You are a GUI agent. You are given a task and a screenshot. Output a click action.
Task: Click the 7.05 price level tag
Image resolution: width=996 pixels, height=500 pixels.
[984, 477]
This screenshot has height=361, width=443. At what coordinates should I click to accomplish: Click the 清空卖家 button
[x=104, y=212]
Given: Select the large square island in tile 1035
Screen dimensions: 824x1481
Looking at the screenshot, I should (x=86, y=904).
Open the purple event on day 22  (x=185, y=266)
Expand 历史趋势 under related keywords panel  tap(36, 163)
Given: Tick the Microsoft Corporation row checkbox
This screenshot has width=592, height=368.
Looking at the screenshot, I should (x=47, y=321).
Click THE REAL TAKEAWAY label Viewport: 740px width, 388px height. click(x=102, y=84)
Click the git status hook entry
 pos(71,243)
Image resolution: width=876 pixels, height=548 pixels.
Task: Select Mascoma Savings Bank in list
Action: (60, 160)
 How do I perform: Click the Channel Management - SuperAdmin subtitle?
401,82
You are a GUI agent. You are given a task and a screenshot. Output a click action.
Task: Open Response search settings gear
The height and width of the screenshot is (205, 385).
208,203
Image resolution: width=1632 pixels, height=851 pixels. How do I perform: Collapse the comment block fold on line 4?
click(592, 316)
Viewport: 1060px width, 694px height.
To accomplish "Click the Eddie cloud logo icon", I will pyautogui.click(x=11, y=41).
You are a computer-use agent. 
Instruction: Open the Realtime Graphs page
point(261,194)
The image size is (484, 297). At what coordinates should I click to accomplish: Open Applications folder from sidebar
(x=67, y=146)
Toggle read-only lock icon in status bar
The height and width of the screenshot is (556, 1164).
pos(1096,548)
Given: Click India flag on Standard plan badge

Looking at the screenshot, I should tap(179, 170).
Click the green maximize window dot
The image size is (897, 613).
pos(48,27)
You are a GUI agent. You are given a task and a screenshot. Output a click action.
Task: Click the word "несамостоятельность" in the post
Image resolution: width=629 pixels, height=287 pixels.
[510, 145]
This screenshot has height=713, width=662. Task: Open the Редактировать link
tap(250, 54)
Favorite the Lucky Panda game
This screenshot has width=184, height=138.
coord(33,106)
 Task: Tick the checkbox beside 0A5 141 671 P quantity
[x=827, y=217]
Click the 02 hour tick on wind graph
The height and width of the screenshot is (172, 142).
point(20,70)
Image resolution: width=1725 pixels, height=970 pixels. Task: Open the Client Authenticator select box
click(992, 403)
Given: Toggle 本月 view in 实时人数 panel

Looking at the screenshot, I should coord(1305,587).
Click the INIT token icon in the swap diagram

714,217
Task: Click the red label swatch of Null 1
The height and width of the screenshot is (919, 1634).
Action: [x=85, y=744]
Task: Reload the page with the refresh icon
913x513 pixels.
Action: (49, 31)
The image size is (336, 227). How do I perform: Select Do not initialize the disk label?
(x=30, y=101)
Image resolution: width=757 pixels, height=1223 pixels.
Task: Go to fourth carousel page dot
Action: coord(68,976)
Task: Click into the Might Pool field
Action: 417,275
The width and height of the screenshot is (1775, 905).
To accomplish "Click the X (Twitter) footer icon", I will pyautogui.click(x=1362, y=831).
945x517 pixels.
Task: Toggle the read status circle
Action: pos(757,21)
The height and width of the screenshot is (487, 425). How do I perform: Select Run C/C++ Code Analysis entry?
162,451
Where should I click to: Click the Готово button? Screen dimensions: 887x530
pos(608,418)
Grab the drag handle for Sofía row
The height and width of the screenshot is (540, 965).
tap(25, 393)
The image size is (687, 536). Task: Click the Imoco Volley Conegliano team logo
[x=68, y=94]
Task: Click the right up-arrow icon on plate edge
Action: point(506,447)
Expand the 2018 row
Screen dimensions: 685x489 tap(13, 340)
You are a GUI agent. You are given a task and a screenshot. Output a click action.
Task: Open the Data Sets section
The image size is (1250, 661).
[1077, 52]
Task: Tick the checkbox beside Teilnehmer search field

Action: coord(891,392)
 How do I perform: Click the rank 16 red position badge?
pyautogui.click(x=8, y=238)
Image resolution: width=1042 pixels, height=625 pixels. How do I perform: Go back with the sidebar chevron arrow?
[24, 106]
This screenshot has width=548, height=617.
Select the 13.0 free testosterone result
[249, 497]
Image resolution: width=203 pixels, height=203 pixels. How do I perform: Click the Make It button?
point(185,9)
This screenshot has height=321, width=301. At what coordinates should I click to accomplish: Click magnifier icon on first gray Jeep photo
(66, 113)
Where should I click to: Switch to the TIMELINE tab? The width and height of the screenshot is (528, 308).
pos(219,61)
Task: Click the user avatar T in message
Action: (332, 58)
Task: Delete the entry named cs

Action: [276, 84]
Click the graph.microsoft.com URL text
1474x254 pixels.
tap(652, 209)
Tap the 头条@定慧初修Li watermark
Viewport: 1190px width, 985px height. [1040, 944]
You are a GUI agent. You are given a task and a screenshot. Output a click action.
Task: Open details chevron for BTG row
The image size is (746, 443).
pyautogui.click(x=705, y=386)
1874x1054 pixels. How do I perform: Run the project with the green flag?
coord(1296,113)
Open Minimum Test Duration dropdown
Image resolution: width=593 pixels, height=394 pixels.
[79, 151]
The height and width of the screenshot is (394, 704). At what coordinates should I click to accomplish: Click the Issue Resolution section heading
# # # #
> **EXERCISE OBJECTIVE**: Copy these records line for line, without changing anything.

> **TASK RESULT**:
You are a GUI agent. You are given a task and a screenshot. Output a click action.
Task: Click the 7.05 price level tag
Image resolution: width=996 pixels, height=500 pixels.
[984, 477]
This screenshot has height=361, width=443. At what coordinates should I click to accomplish: Click the 清空卖家 button
[x=104, y=212]
Given: Select the large square island in tile 1035
Screen dimensions: 824x1481
Looking at the screenshot, I should (x=86, y=904).
Open the purple event on day 22  (x=185, y=266)
Expand 历史趋势 under related keywords panel  tap(36, 163)
Given: Tick the Microsoft Corporation row checkbox
This screenshot has width=592, height=368.
Looking at the screenshot, I should (x=47, y=321).
Click THE REAL TAKEAWAY label Viewport: 740px width, 388px height. click(x=102, y=84)
Click the git status hook entry
 pos(71,243)
Image resolution: width=876 pixels, height=548 pixels.
Task: Select Mascoma Savings Bank in list
Action: (60, 160)
 How do I perform: Click the Channel Management - SuperAdmin subtitle?
401,82
You are a GUI agent. You are given a task and a screenshot. Output a click action.
Task: Open Response search settings gear
The height and width of the screenshot is (205, 385).
208,203
Image resolution: width=1632 pixels, height=851 pixels. How do I perform: Collapse the comment block fold on line 4?
click(592, 316)
Viewport: 1060px width, 694px height.
To accomplish "Click the Eddie cloud logo icon", I will pyautogui.click(x=11, y=41).
You are a computer-use agent. 
Instruction: Open the Realtime Graphs page
point(261,194)
The image size is (484, 297). At what coordinates should I click to accomplish: Open Applications folder from sidebar
(x=67, y=146)
Toggle read-only lock icon in status bar
The height and width of the screenshot is (556, 1164).
pos(1096,548)
Given: Click India flag on Standard plan badge

Looking at the screenshot, I should tap(179, 170).
Click the green maximize window dot
The image size is (897, 613).
pos(48,27)
You are a GUI agent. You are given a task and a screenshot. Output a click action.
Task: Click the word "несамостоятельность" in the post
Image resolution: width=629 pixels, height=287 pixels.
[510, 145]
This screenshot has height=713, width=662. Task: Open the Редактировать link
tap(250, 54)
Favorite the Lucky Panda game
This screenshot has width=184, height=138.
coord(33,106)
 Task: Tick the checkbox beside 0A5 141 671 P quantity
[x=827, y=217]
Click the 02 hour tick on wind graph
The height and width of the screenshot is (172, 142).
point(20,70)
Image resolution: width=1725 pixels, height=970 pixels. Task: Open the Client Authenticator select box
click(992, 403)
Given: Toggle 本月 view in 实时人数 panel

Looking at the screenshot, I should coord(1305,587).
Click the INIT token icon in the swap diagram

714,217
Task: Click the red label swatch of Null 1
The height and width of the screenshot is (919, 1634).
Action: [x=85, y=744]
Task: Reload the page with the refresh icon
913x513 pixels.
Action: (49, 31)
The image size is (336, 227). How do I perform: Select Do not initialize the disk label?
(x=30, y=101)
Image resolution: width=757 pixels, height=1223 pixels.
Task: Go to fourth carousel page dot
Action: coord(68,976)
Task: Click into the Might Pool field
Action: 417,275
The width and height of the screenshot is (1775, 905).
To accomplish "Click the X (Twitter) footer icon", I will pyautogui.click(x=1362, y=831).
945x517 pixels.
Task: Toggle the read status circle
Action: pos(757,21)
The height and width of the screenshot is (487, 425). How do I perform: Select Run C/C++ Code Analysis entry?
162,451
Where should I click to: Click the Готово button? Screen dimensions: 887x530
pos(608,418)
Grab the drag handle for Sofía row
The height and width of the screenshot is (540, 965).
tap(25, 393)
The image size is (687, 536). Task: Click the Imoco Volley Conegliano team logo
[x=68, y=94]
Task: Click the right up-arrow icon on plate edge
Action: point(506,447)
Expand the 2018 row
Screen dimensions: 685x489 tap(13, 340)
You are a GUI agent. You are given a task and a screenshot. Output a click action.
Task: Open the Data Sets section
The image size is (1250, 661).
[1077, 52]
Task: Tick the checkbox beside Teilnehmer search field

Action: coord(891,392)
 How do I perform: Click the rank 16 red position badge?
pyautogui.click(x=8, y=238)
Image resolution: width=1042 pixels, height=625 pixels. How do I perform: Go back with the sidebar chevron arrow?
[24, 106]
This screenshot has width=548, height=617.
Select the 13.0 free testosterone result
[249, 497]
Image resolution: width=203 pixels, height=203 pixels. How do I perform: Click the Make It button?
point(185,9)
This screenshot has height=321, width=301. At what coordinates should I click to accomplish: Click magnifier icon on first gray Jeep photo
(66, 113)
Where should I click to: Switch to the TIMELINE tab? The width and height of the screenshot is (528, 308).
pos(219,61)
Task: Click the user avatar T in message
Action: (332, 58)
Task: Delete the entry named cs

Action: [276, 84]
Click the graph.microsoft.com URL text
1474x254 pixels.
tap(652, 209)
Tap the 头条@定慧初修Li watermark
Viewport: 1190px width, 985px height. [1040, 944]
You are a GUI agent. You are given a task and a screenshot. Output a click action.
Task: Open details chevron for BTG row
The image size is (746, 443).
pyautogui.click(x=705, y=386)
1874x1054 pixels. How do I perform: Run the project with the green flag?
coord(1296,113)
Open Minimum Test Duration dropdown
Image resolution: width=593 pixels, height=394 pixels.
[79, 151]
The height and width of the screenshot is (394, 704). At what coordinates should I click to accomplish: Click the Issue Resolution section heading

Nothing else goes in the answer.